Information: Begin
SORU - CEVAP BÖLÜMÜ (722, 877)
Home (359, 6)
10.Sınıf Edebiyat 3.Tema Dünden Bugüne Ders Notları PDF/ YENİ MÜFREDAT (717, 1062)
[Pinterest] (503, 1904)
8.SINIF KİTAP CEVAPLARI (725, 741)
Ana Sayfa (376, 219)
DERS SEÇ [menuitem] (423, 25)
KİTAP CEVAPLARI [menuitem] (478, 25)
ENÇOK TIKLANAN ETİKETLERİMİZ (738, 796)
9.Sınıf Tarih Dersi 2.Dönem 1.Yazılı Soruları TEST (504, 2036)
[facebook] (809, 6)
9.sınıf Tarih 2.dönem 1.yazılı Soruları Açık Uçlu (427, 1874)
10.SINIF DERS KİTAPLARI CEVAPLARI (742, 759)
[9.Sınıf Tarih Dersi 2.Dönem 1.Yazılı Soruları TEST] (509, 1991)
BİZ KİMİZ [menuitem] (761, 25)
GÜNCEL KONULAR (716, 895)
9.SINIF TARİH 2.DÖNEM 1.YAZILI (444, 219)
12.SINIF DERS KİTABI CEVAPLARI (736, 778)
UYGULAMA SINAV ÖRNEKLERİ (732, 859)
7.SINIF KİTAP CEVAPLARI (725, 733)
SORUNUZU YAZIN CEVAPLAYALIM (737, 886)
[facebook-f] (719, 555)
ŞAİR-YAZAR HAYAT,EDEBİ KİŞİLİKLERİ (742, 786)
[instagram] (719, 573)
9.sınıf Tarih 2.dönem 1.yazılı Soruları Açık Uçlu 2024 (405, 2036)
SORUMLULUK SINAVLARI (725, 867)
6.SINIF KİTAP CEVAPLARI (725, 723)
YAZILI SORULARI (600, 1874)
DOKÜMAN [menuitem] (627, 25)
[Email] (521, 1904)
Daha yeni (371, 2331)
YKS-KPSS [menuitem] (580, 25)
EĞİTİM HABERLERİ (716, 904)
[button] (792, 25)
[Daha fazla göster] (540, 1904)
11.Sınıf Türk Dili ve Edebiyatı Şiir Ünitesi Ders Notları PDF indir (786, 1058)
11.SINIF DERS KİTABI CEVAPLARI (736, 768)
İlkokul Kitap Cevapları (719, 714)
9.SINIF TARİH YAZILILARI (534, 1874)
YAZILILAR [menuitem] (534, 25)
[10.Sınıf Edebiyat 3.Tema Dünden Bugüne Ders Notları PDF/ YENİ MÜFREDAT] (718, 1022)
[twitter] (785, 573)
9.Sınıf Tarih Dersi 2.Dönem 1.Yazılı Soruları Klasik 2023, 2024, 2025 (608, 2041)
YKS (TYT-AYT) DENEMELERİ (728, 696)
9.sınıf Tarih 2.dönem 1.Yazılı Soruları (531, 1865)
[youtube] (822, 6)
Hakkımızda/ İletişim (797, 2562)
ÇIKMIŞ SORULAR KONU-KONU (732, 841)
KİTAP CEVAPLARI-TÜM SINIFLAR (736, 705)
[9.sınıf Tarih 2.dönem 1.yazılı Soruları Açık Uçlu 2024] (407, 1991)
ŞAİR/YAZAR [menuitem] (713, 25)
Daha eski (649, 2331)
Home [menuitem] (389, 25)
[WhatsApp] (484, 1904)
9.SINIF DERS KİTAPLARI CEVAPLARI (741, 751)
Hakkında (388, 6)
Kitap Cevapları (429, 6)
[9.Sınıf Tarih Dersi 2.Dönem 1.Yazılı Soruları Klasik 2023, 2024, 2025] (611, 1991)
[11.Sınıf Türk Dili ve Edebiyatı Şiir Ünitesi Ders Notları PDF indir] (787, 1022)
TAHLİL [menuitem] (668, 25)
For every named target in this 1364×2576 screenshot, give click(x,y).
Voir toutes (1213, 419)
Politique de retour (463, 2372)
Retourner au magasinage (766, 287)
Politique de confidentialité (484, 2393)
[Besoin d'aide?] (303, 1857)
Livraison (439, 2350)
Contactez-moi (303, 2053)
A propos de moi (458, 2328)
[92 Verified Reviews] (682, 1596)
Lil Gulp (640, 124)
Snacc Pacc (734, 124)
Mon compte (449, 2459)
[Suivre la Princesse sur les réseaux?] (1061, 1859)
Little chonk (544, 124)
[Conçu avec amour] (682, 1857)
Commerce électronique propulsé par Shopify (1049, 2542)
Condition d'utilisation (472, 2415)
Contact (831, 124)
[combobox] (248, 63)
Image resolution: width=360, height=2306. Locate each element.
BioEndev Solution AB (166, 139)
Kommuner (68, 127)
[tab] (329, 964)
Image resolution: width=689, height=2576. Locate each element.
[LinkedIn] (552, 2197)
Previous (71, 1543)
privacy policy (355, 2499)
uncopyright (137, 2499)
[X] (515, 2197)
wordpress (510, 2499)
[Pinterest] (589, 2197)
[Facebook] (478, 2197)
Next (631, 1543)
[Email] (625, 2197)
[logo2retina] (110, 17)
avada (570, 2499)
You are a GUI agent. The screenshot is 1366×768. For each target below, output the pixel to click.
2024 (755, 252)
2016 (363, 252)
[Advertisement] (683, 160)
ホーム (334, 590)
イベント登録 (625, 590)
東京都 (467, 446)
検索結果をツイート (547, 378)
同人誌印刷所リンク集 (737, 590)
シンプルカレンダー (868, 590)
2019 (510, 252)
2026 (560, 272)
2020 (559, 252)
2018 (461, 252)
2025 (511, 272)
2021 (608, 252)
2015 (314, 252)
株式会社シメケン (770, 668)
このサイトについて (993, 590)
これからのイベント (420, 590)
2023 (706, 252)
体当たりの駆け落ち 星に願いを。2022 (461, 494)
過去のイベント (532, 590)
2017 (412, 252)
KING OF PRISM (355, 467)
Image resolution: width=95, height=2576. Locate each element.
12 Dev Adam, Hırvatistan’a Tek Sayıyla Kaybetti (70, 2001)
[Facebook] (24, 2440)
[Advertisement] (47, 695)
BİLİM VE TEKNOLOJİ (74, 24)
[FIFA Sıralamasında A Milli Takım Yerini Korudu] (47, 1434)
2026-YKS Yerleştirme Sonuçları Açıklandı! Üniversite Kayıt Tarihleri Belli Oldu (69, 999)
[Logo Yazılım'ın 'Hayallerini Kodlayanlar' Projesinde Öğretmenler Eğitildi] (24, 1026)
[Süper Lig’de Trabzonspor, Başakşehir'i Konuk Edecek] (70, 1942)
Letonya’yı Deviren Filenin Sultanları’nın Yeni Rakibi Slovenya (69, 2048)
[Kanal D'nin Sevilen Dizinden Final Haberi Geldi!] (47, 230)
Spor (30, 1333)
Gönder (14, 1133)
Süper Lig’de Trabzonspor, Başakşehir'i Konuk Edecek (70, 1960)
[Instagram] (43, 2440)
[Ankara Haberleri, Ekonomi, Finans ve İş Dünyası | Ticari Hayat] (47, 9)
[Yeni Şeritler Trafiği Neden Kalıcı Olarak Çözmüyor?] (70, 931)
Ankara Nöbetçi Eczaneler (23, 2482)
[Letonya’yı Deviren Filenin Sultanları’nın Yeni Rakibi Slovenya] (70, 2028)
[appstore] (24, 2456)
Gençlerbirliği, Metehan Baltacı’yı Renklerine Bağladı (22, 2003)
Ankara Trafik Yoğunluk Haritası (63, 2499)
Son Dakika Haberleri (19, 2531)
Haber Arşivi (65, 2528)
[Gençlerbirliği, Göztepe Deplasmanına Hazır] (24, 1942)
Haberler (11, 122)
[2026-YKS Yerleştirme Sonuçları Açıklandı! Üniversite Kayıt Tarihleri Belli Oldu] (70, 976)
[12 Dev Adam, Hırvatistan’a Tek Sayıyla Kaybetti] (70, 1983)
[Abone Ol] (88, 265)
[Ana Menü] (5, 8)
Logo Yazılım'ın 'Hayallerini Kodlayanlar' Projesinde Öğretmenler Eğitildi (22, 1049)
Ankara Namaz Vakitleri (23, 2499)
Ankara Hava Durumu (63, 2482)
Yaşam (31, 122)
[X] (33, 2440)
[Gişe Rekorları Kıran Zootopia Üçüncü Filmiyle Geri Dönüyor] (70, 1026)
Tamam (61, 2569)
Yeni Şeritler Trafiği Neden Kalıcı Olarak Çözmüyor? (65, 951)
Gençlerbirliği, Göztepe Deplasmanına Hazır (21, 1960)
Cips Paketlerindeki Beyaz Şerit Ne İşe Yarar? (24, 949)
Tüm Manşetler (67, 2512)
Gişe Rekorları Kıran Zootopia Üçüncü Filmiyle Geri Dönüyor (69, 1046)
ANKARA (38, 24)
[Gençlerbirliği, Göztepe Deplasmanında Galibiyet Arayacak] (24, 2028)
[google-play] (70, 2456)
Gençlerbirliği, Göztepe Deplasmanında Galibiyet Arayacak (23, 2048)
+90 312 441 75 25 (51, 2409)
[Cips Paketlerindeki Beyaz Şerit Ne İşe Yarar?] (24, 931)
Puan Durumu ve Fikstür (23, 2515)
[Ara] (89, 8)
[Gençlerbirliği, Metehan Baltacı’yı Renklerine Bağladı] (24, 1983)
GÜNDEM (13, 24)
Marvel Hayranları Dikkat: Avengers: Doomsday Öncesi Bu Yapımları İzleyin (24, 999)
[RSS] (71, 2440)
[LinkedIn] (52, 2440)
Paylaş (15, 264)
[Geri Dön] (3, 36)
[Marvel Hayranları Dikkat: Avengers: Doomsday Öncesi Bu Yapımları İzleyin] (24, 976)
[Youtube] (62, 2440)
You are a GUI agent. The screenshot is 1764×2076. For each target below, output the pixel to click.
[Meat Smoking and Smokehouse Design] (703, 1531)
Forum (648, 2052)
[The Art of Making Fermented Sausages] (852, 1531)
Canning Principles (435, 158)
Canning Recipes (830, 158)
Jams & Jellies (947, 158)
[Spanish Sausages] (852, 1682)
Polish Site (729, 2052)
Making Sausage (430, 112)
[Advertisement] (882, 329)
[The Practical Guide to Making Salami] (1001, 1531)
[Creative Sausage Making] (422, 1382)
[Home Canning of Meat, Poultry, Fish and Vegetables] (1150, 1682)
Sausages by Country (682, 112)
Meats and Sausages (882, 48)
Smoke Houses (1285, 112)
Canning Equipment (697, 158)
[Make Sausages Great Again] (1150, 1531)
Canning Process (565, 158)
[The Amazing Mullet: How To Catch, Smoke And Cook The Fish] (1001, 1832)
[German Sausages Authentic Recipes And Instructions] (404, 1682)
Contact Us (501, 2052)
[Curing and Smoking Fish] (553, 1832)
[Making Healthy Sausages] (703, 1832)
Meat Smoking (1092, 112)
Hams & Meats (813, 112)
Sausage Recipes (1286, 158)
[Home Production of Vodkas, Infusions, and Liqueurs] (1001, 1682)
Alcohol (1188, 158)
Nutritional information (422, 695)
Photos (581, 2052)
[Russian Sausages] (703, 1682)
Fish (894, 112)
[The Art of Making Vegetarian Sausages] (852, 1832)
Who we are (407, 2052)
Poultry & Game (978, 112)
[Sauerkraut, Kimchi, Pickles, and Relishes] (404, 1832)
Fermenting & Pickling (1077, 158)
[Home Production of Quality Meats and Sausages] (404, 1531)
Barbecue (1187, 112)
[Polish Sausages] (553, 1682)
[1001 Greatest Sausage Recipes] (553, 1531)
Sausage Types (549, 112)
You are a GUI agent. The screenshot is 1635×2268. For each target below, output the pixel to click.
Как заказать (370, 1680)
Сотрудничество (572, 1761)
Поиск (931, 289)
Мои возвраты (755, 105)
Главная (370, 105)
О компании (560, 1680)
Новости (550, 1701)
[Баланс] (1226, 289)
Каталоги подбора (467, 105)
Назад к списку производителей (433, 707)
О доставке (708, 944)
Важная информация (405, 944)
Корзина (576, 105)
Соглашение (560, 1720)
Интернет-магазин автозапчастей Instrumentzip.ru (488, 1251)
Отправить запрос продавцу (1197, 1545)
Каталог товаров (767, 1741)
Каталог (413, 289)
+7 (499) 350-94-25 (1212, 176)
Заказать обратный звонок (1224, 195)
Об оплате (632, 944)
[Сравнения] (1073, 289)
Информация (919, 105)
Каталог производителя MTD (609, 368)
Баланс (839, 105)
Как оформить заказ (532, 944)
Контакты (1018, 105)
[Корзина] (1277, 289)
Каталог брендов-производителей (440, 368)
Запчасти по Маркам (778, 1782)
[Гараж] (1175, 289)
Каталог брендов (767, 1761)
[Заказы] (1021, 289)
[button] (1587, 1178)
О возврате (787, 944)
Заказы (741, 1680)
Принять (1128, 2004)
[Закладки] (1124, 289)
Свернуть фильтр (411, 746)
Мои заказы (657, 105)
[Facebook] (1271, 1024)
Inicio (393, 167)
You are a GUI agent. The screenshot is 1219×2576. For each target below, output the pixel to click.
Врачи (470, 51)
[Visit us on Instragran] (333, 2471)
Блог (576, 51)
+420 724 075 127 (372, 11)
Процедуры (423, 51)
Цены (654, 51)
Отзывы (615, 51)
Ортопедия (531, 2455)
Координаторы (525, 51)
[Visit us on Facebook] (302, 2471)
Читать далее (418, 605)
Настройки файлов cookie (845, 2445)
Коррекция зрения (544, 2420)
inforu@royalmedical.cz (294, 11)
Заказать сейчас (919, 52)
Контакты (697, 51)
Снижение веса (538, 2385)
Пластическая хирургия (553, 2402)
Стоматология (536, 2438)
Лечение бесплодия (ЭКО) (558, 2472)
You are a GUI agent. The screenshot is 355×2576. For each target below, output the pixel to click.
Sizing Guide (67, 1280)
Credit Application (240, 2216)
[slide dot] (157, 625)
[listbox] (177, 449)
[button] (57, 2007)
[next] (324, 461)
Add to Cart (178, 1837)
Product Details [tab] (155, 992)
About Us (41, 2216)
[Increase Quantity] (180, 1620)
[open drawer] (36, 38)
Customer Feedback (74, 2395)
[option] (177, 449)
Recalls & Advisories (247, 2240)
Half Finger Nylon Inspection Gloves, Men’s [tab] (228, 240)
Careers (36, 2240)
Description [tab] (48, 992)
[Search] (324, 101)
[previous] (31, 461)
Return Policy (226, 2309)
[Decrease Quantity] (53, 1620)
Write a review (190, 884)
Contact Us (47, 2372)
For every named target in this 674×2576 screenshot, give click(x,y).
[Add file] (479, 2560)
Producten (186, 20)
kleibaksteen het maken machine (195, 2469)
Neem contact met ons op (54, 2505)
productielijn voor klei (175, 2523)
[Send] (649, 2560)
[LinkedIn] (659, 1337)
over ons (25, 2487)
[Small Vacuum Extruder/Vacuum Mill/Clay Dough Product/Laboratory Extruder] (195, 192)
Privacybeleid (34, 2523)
Information: End
→ Task prompt
Copy, exactly and only, the lines above that begin with the one containing "Slovenya (69, 2048)" and finish with the one containing "[Instagram] (43, 2440)".

→ Answer section
Letonya’yı Deviren Filenin Sultanları’nın Yeni Rakibi Slovenya (69, 2048)
[Kanal D'nin Sevilen Dizinden Final Haberi Geldi!] (47, 230)
Spor (30, 1333)
Gönder (14, 1133)
Süper Lig’de Trabzonspor, Başakşehir'i Konuk Edecek (70, 1960)
[Instagram] (43, 2440)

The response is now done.